Biomed Middle East

Three West African Countries Set To Roll Out New Meningitis Vaccine

A new vaccine for meningitis, MenAfriVac, “offers hope of an escape from one of the world’s deadliest, most disabling and infectious diseases,” the BBC writes. The vaccine was developed by non-governmental organization PATH in partnership with the WHO and “created specifically for Africa.”

“The vaccine has now passed the WHO’s stringent global vaccine quality checks and is at the final safety-check stage in West Africa,” the news service notes.

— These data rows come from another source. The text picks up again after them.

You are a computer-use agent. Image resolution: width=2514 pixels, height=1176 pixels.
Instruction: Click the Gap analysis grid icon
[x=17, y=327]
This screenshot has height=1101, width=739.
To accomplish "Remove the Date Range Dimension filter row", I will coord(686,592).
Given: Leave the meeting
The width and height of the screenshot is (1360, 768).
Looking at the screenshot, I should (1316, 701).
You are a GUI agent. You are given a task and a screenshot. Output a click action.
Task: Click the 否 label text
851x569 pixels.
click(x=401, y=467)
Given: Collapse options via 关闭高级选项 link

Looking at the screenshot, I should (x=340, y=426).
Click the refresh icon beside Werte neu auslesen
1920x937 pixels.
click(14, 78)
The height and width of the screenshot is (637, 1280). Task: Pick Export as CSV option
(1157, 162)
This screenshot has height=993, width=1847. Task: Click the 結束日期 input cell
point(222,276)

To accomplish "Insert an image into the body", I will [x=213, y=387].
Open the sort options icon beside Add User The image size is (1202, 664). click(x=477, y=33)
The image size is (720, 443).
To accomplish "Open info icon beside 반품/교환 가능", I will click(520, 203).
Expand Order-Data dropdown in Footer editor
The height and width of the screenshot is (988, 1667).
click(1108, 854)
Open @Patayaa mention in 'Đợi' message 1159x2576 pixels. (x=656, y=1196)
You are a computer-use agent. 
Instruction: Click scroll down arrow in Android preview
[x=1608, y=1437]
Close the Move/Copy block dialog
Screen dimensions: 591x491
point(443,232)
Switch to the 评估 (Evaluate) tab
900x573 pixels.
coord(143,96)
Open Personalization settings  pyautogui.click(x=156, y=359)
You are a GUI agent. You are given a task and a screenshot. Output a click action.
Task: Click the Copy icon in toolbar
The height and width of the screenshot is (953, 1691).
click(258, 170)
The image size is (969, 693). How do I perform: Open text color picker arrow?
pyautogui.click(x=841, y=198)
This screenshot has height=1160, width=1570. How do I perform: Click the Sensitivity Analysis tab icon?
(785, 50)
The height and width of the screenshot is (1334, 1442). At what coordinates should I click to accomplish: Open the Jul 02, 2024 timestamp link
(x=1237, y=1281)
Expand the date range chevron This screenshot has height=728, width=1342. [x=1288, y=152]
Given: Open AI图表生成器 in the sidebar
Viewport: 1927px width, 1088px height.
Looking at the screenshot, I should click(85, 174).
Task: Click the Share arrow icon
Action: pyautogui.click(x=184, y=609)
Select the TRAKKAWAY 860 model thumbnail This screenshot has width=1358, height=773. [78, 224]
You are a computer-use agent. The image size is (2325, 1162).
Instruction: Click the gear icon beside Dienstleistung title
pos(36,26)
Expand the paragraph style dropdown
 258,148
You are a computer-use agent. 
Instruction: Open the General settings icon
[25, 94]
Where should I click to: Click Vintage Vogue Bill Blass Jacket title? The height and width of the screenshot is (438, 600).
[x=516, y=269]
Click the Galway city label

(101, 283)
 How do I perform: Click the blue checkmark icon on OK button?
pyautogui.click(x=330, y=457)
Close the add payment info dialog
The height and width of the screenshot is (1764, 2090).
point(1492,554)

BBC looks at the development of the vaccine by Meningitis Vaccine Project, which negotiated intellectual property deals and found a manufacturer to create a cheaper version of the meningitis vaccine, which currently costs “well over $50 a dose, according to some estimates” (Anderson, 10/14).

“Health workers in Burkina Faso, Mali and Niger – the three countries selected for introduction of the vaccine – are preparing for country-wide campaigns set for December, having just completed a limited pilot phase,” IRIN reports.

“This vaccine, which targets the bacterium [meningococcus A] most frequently causing epidemics, is about preventing epidemics, not waiting, then reacting,” Mamoudou Harouna Djingarey of the Meningitis Vaccine Project (MVP) said. “Up to now countries in the region vaccinated communities only once an outbreak had started,” IRIN writes.

Marie-Pierre Preziosi, a medical officer at the WHO, said funding is available to start the vaccine campaigns in the three countries, “but there is a funding gap of $475 million to complete these drives and to roll out in the other meningitis belt countries” (10/14).